Living with tetracycline-stained teeth can be both a challenge to your self-esteem and a challenge for your dentist to correct.
Those brownish-gray stains caused by exposure to the antibiotic tetracycline took place prior to the eruption of your teeth. As a result, unlike coffee, wine, and tea stains that exist on the surface of one’s teeth, tetracycline stains are “intrinsic” stains, meaning they’re within the tooth – in fact, part of its actual makeup.
Not all hope is lost, however. There are solutions you can implement in partnership with your dentist that can restore your smile – so let’s look at your best options.
All staining is difficult to remove. And even lesser staining caused by smoking and food consumption tends to fade instead of fully disappearing. Tetracycline staining, as you might expect, is difficult to mask since it’s embedded within the tooth.
That said, there are encouraging bleaching products that have been shown to make a difference when used in combination with home treatment, and over a much longer course of time.
However, not all patients with tetracycline stains are good candidates for bleaching, because quite often the contrasts created after bleaching can cause unwanted differences in luminescence.

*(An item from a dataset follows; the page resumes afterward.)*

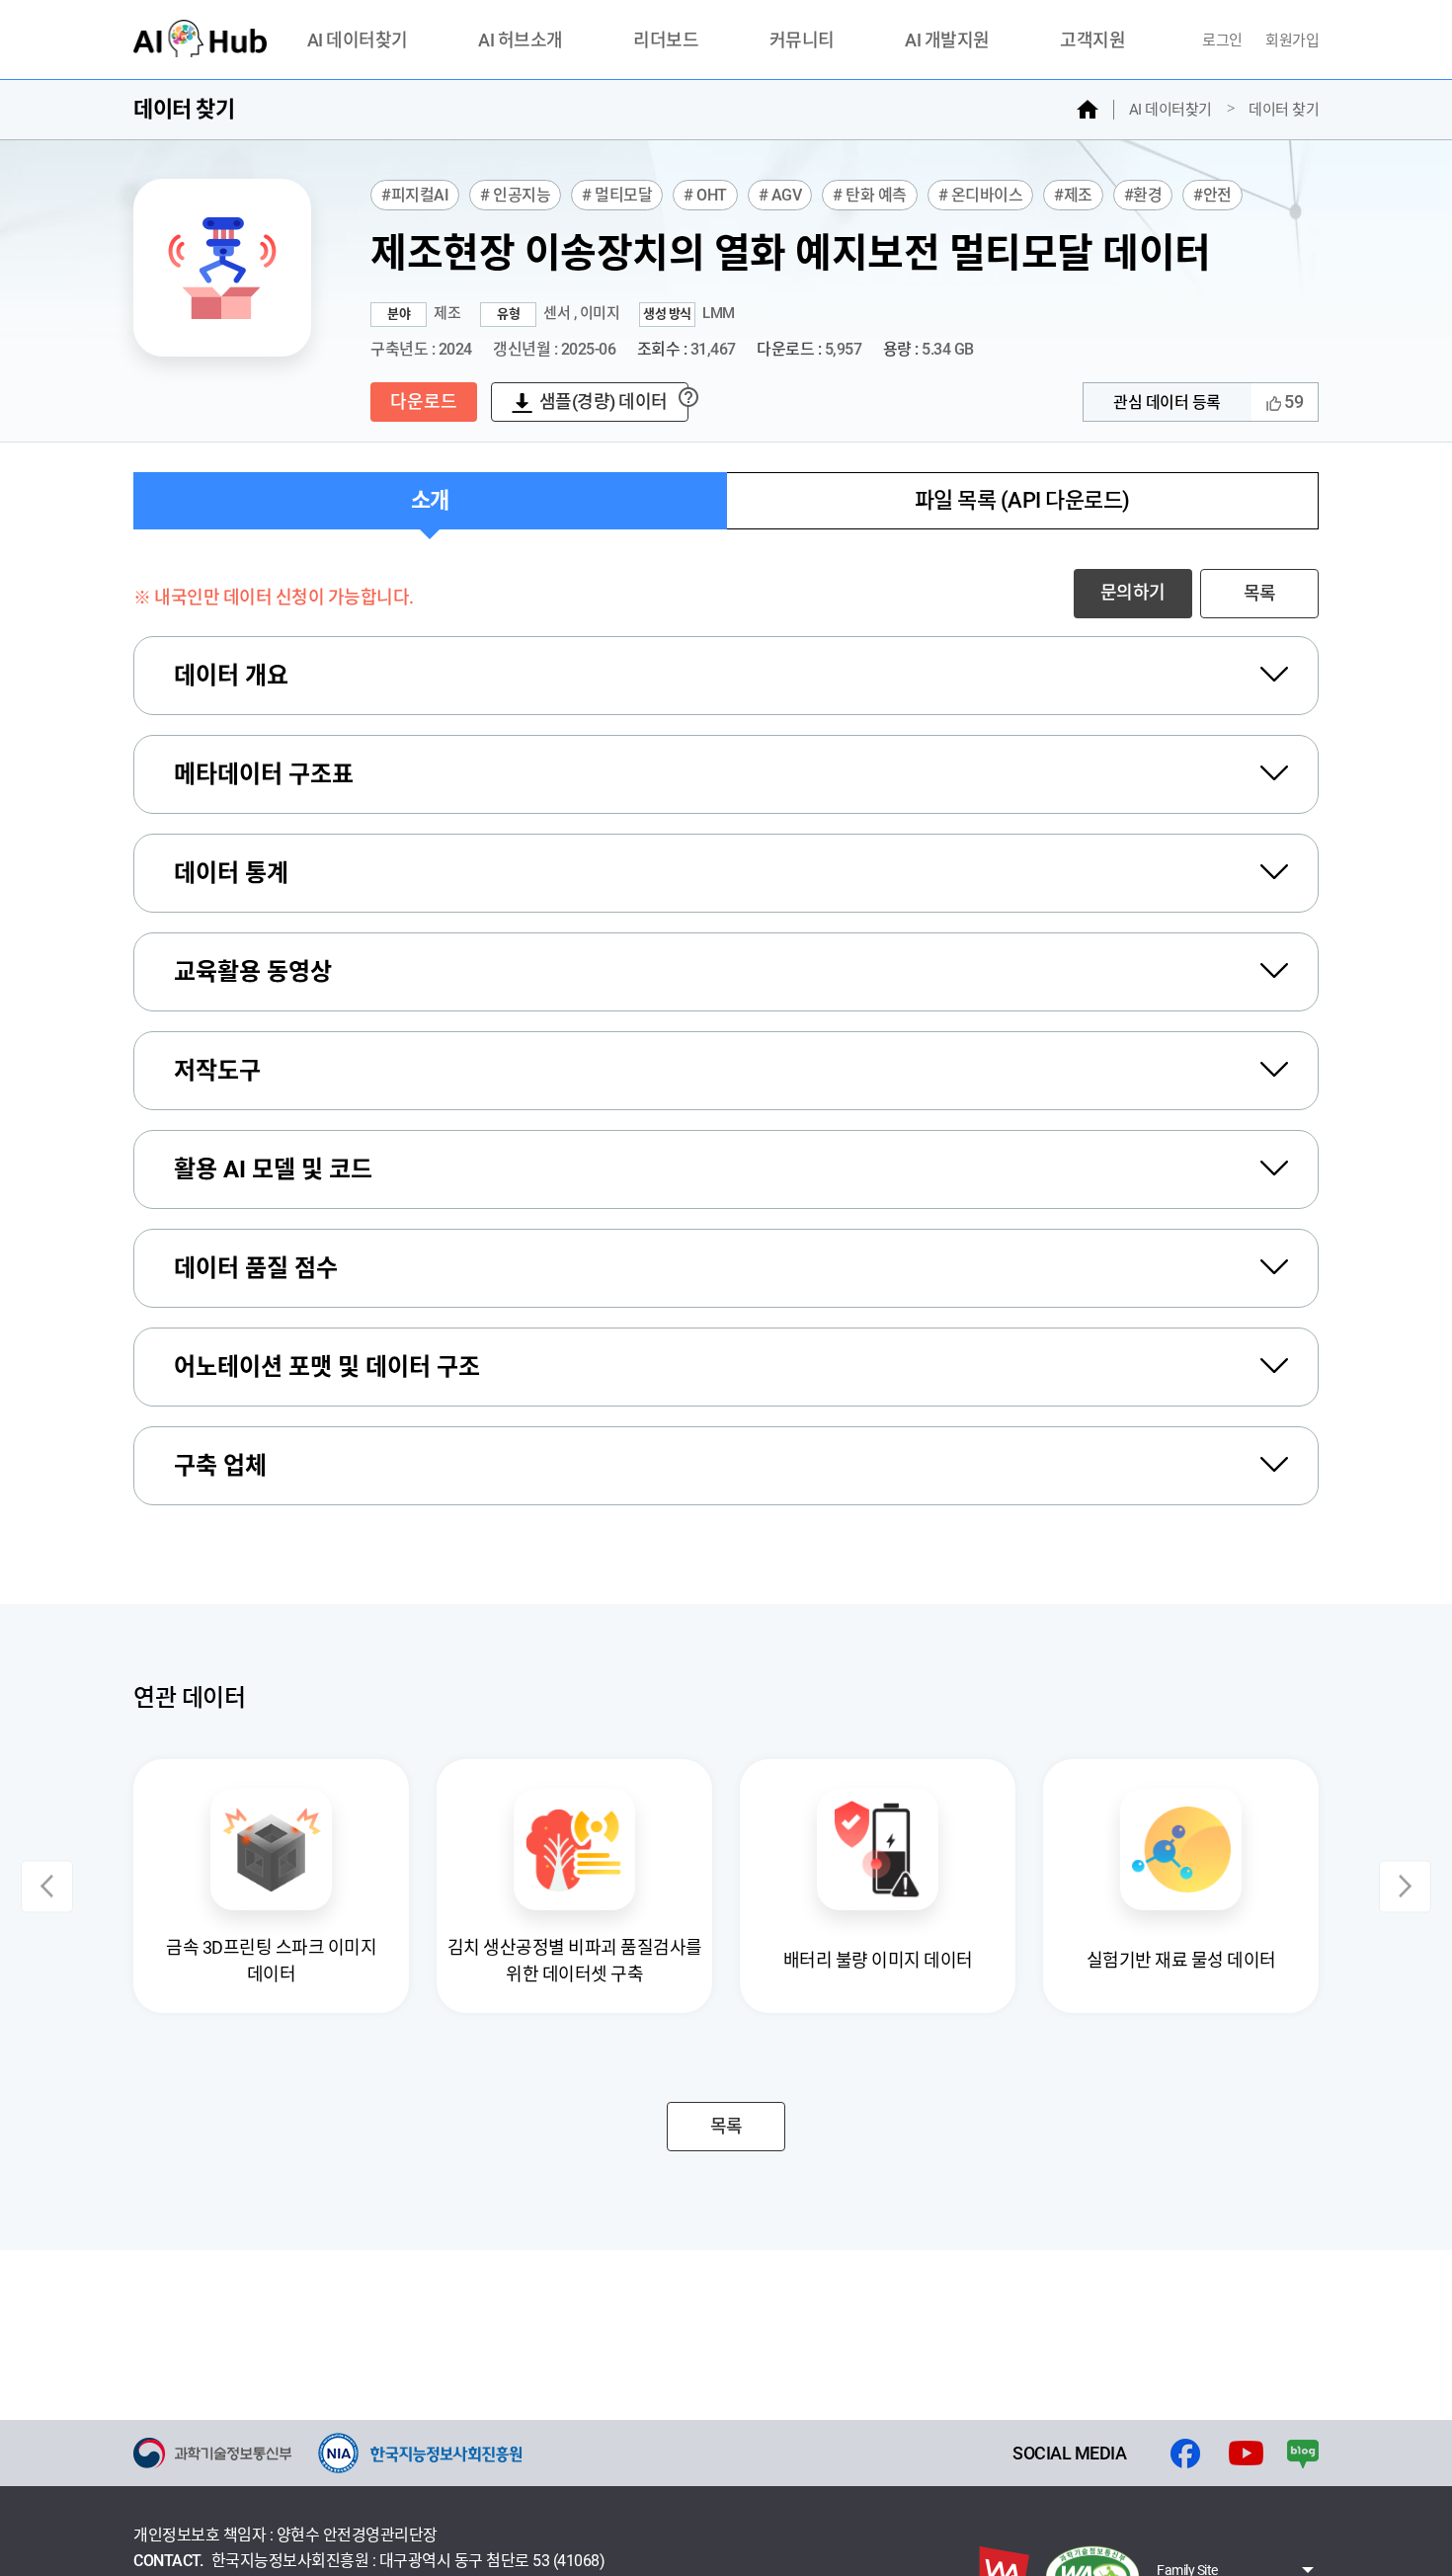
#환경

Your dentist is your best ally in fixing and protecting your smile, so ask if bleaching might be an option you can consider.
Cosmetic bonding can be another option to consider. Here, the worst of stains are simply covered up by a tooth-colored filling material.

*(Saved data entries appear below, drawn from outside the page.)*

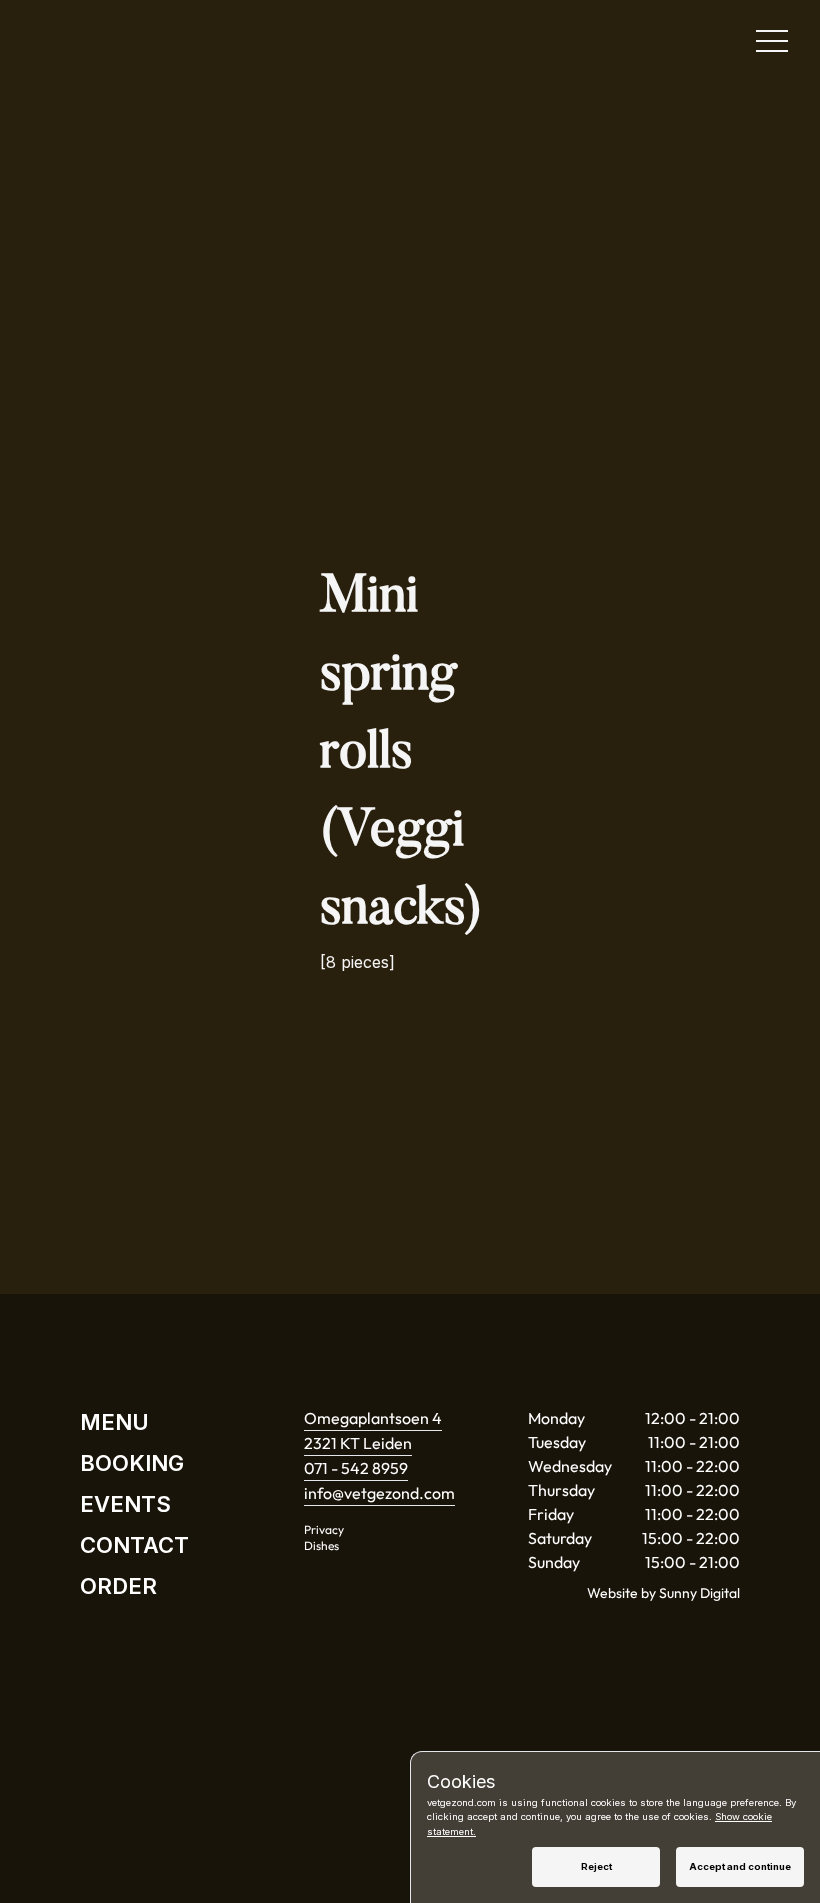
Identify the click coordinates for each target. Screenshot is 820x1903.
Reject (596, 1866)
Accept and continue (740, 1866)
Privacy (324, 1529)
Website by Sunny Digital (663, 1593)
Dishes (321, 1545)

Think of cosmetic bonding like sculpting. Since it is used most frequently to correct chipped or gapped teeth, your dentist will assume the role of artist, seeking to restore your smile to its most realistic look, feel and luminescence.
Bonding is done by using white or tooth-colored filling material, and achieves a great color match.

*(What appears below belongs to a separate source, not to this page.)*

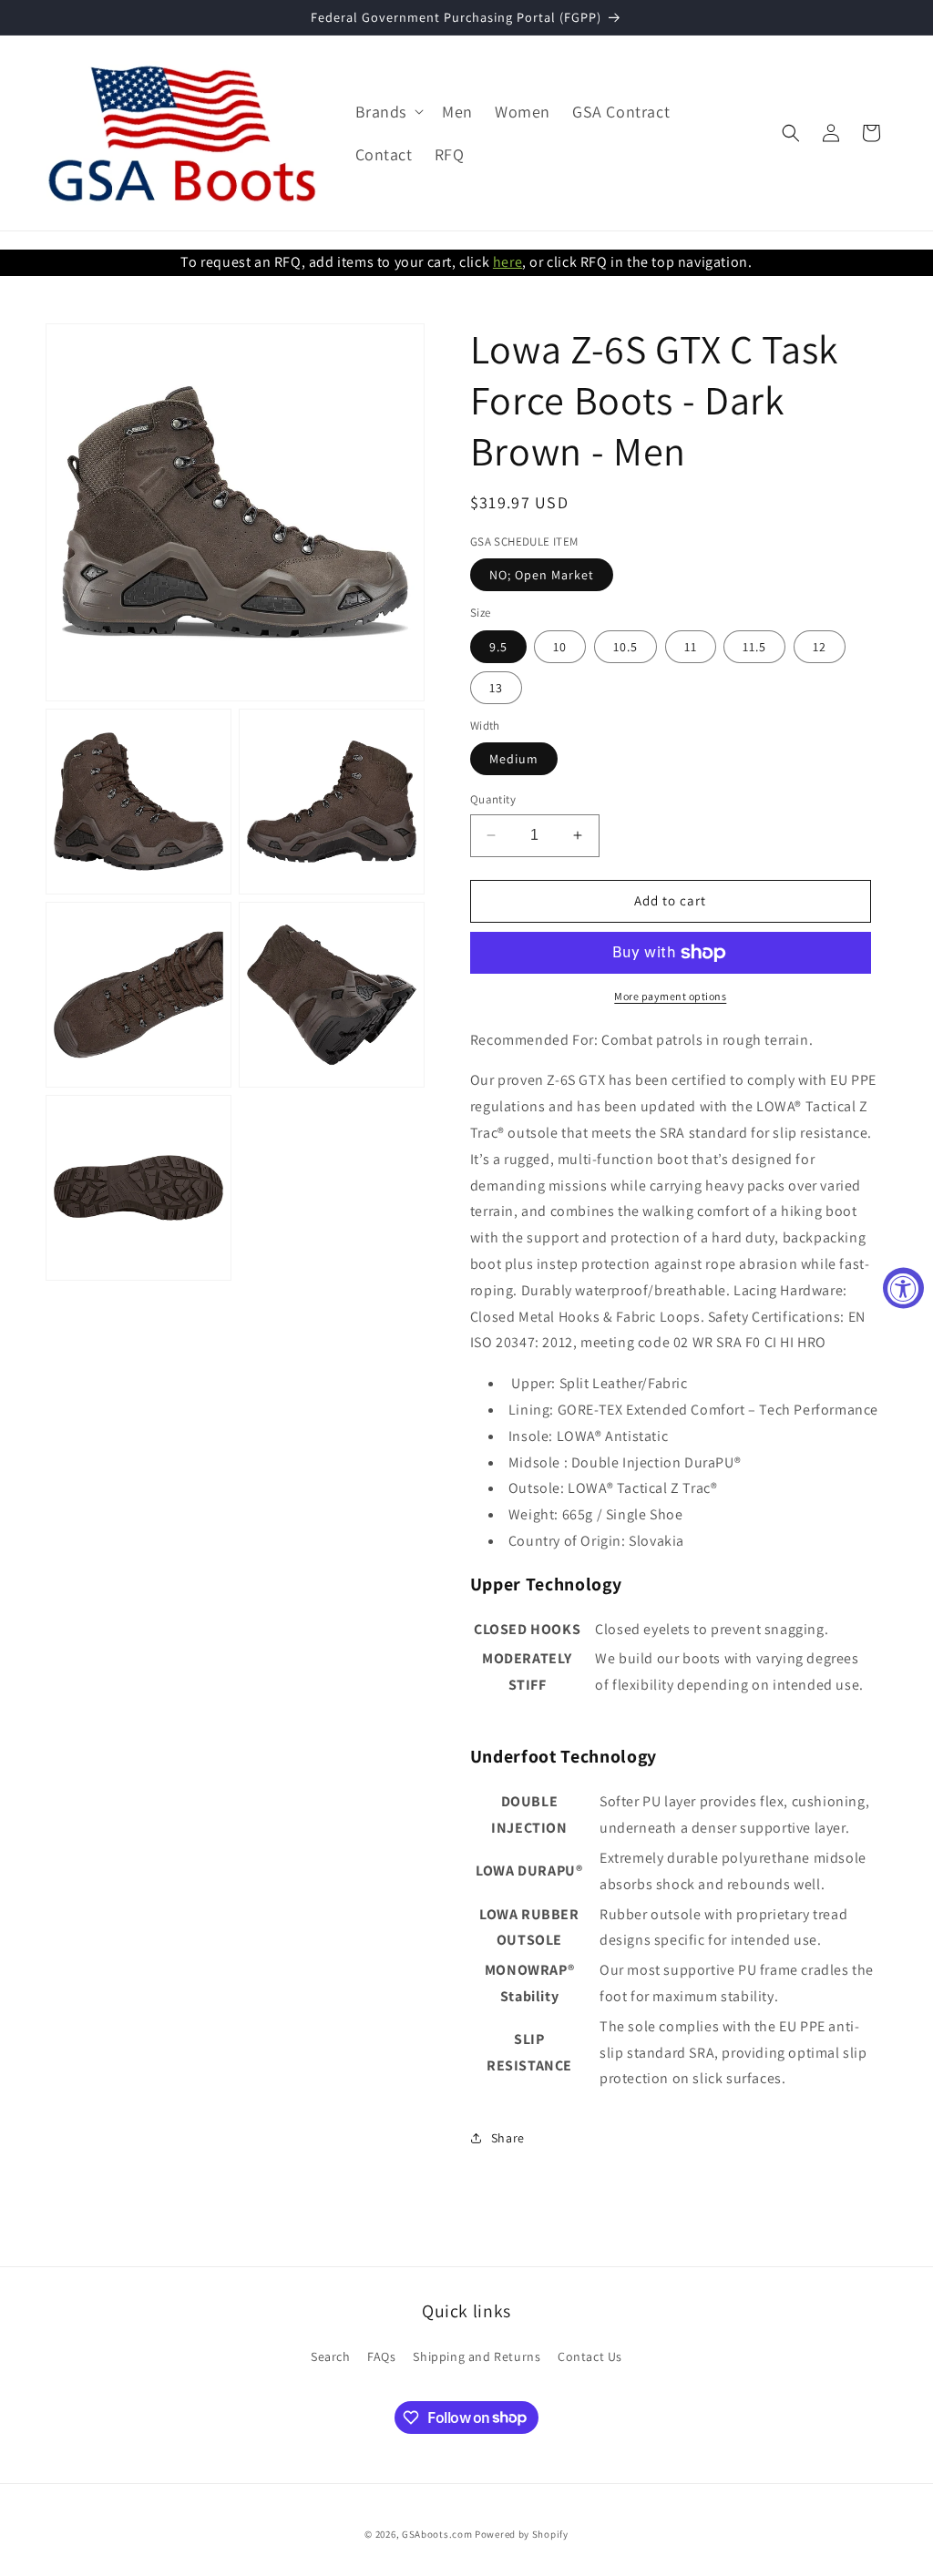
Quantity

Veneers are thin shells of tooth-colored material that adhere to the front surface of your existing teeth to improve their appearance. They mimic the look and luminescence of natural teeth, and unlike bonding, are resistant to staining.
With proper care, and good oral hygiene, veneers can last upwards of10 years, and can be replaced should they ever chip or break.
Crowns are yet another option for tetracycline-stained teeth. Unlike with bonding and veneers the placement of a crown means the removal or “shaping” of a significant part of your natural tooth.
Since dentists and individuals are inclined to keep a healthy tooth intact above all else, crowns aren’t always the best go-to option. Yet they are an option for some, and their use is dependent on a variety of concerns including whether the tooth is completely healthy, where the staining has occurred (front or back of the mouth), budget, and personal preference.
With today’s color-matching technology and advanced repair possibilities, it’s no longer necessary to live with a cosmetically challenged smile.
Chat with your dentist at your next visit to see what suggestions they may have for you, and get back to unabashed smiling once again.